Where to sell my private Stock Options?
I have 150,000 shares of a large company in Orlando Florida. They produce online insurance claim software. Its subscription base and they are growing rapidly and rarely loose any accounts.This year they made the INC 5000 in the 1700 range. After I was issued my stock options I choose to leave the company to start my own business in a different industry. The company is private but very profitable and growing, even in this down turned economy. Im looking to sell my stock to raise capital for my new business but not sure how to find buyers.
How would I go about advertising my stock for sale? Is there laws that say how I can advertise my stock for sale since its private stock. Are there brokers that will try to sell private stock? My strike price was $1.15 and Im looking to sell it for 2.00 a share which is extremely reasonable for any buyer just not sure how to find a buyer.
I understand that the best way is to sell it back to the company or to the investors. The management team just bought out one of the investors. The investor was looking to retire. So at this time they are not looking to buy shares.
Is there a legal way (and Im not sure if there is even a law concerning this) to advertise the stock, are there brokers that sell stock like this, are there rules when advertising to sell stock like this?
- Anonymous1 decade agoFavorite Answer
You better read the entire stock option agreement. There is likely some significant restriction on who you can sell to. If you are on good terms with the company management and they are sure they do not want them, ask if you can offer these to existing employees who may not now be shareholders. Other choices are likely restricted by the option paperwork. You may have (or have missed) an opportunity to force a sale because they bought out the other investor. Usually these kind of agreements have buy/sell clauses. You REALLY need to read the entire option agreement from stem to stern.
I would NOT advertise these in any way. You could try approaching a company like Raymond James, or else a VC firm in Florida.
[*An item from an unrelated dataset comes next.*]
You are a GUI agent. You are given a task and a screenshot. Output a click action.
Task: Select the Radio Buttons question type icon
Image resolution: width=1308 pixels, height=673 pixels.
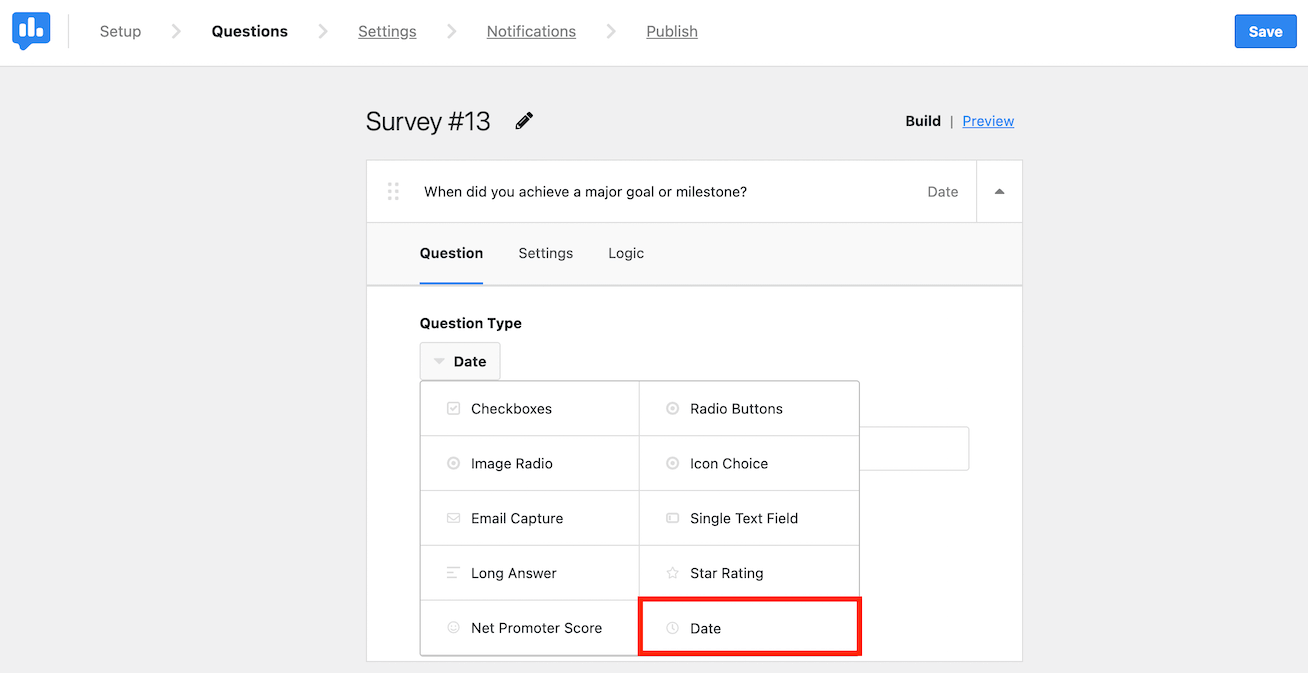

But again, this is usually restricted in the option agreement, and you may need prior approval to talk with anyone not an existing shareholder.
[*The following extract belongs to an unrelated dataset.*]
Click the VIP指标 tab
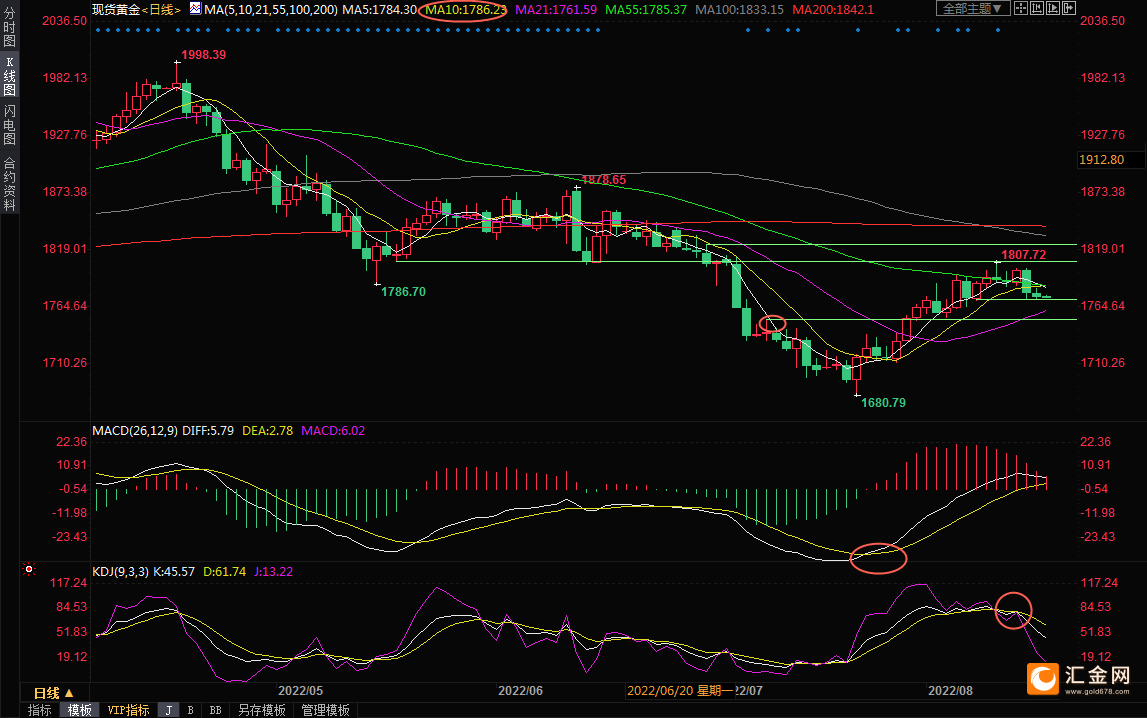1147x718 pixels. (128, 710)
Also, your strike price has NOTHING to do with the value of these options, so I am not sure why you picked $2 a share. You may want to re-evaluate that.
- Anonymous1 decade ago
The company may not allow the transfer of shares (or options). Best bet is to tell the company you want to sell and wait til they get a buyer.
- jimdoteduLv 51 decade ago
One way around this is to exercise the options and buy the stock (A broker MIGHT lend you money to do this) then sell the stock.